How was reinforcement learning used as a gamechanger?

What happens to an LLM without reinforcement learning?

▲ libraryofbabel 4 hours ago | parent | next [-]

The essence of it is that after the "read the whole internet and predict the next token" pre-training step (and the chat fine-tuning), SotA LLMs now have a training step where they solve huge numbers of tasks that have verifiable answers (especially programming and math). The model therefore gets the very broad general knowledge and natural language abilities from pre-training and gets good at solving actual problems (problems that can't be bullshitted or hallucinated through because they have some verifiable right answer) from the RL step. In ways that still aren't really understood, it develops internal models of mathematics and coding that allow it to generalize to solve things it hasn't seen before. That is why LLMs got so much better at coding in 2025; the success of tools like Claude Code (to pick just one example) is built upon it. Of course, the LLMs still have a lot of limitations (the internal models are not perfect and aren't like how humans think at all), but RL has taken us pretty far.

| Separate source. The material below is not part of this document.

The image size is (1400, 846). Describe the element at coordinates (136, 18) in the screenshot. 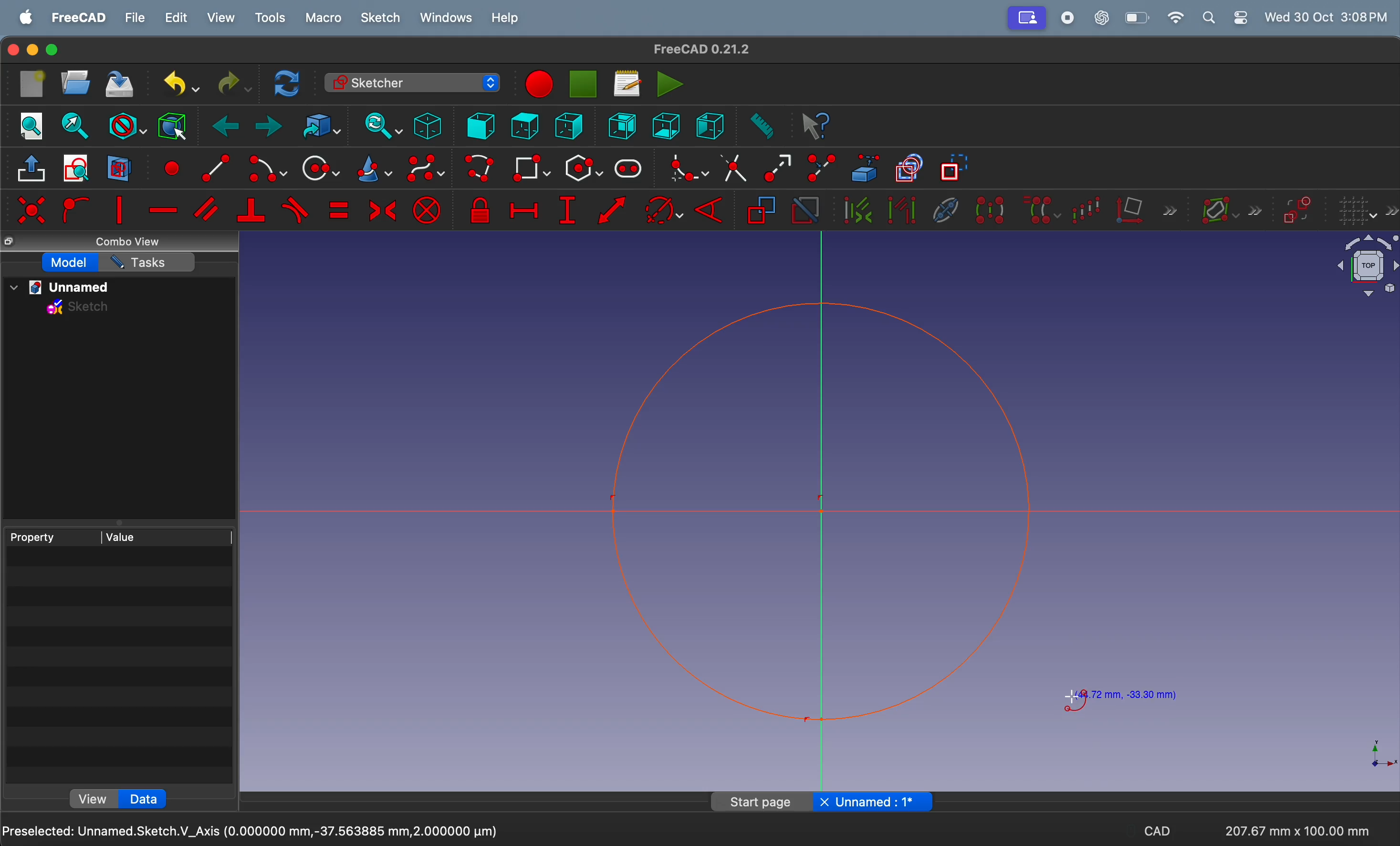

I see `file` at that location.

Unfortunately the really interesting details of this are mostly secret sauce stuff locked up inside the big AI labs. But there are still people who know far more than I do who do post about it, e.g. Andrej Karpathy discusses RL a bit in his 2025 LLMs Year in Review: https://karpathy.bearblog.dev/year-in-review-2025/

▲

brcmthrowaway 2 hours ago | parent [-]

Do you have the answer to the second question? Is an LLM trained on the internet just GPT-3?

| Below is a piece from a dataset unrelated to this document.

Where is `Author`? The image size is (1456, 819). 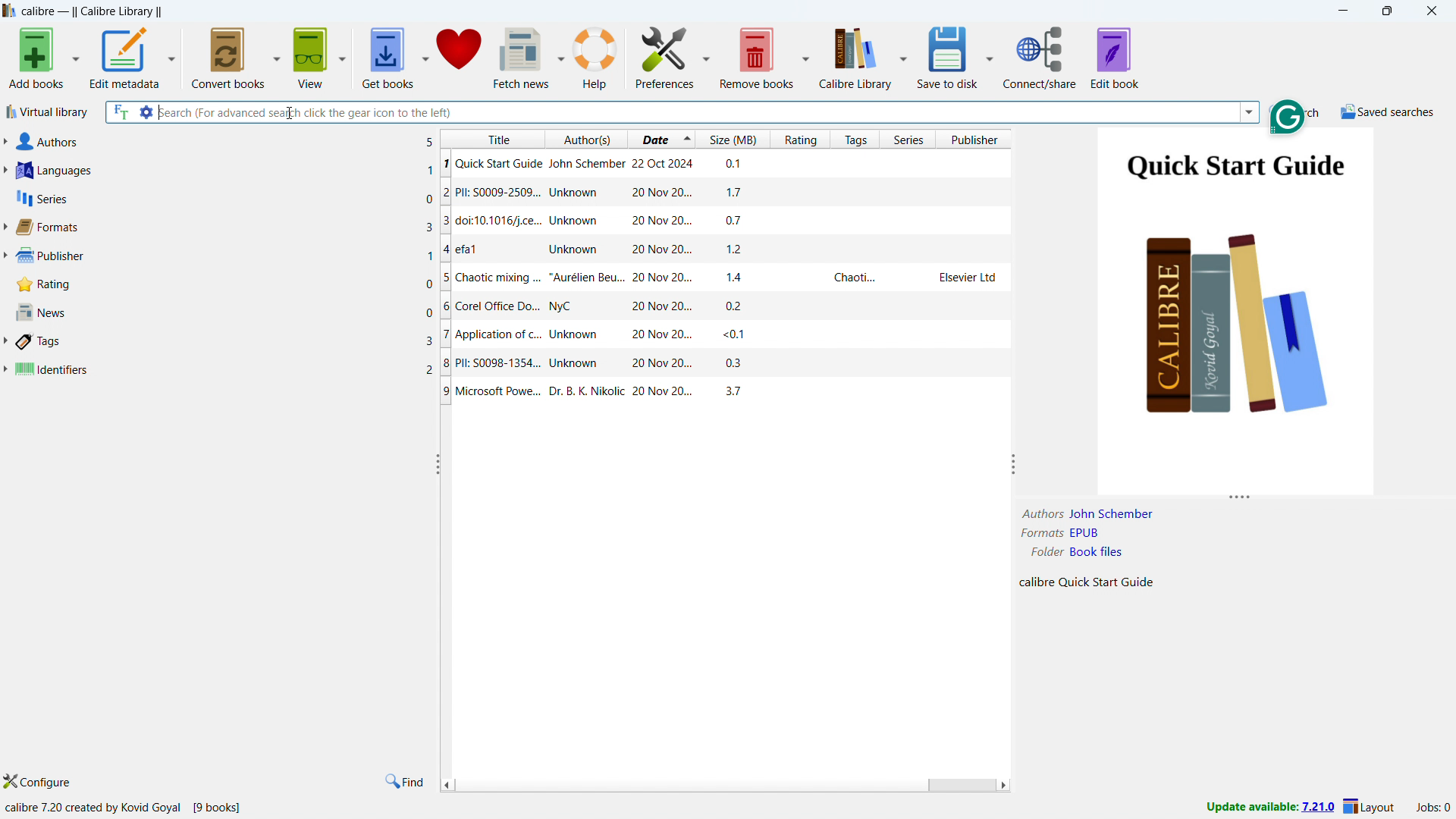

	▲	libraryofbabel 2 hours ago \| parent [-]
		I don't know - perhaps someone who's more of an expert or who's worked a lot with open source models that haven't been RL-ed can weigh in here! But certainly without the RL step, the LLM would be much worse at coding and would hallucinate more.

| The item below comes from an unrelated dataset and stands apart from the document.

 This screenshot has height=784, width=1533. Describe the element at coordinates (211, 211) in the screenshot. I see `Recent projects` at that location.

▲ malaya_zemlya 2 hours ago | parent | prev [-]

You can download a base model (aka foundation, aka pretrain-only) from huggingface and test it out. These were produced without any RL.

However, most modern LLMs, even base models, would be not just trained on raw internet text. Most of them were also fed a huge amount of synthetic data. You often can see the exact details in their model cards. As a result, if you sample from them, you will notice that they love to output text that looks like:

  6. **You will win millions playing bingo.**
     - **Sentiment Classification: Positive**
     - **Reasoning:** This statement is positive as it suggests a highly favorable outcome for the person playing bingo.

This is not your typical internet page.

	▲	octoberfranklin an hour ago \| parent [-]
		You often can see the exact details in their model cards. Bwahahahaaha. Lol. /me falls off of chair laughing Come on, I've never found "exact details" about anything in a model card, except maybe the number of weights.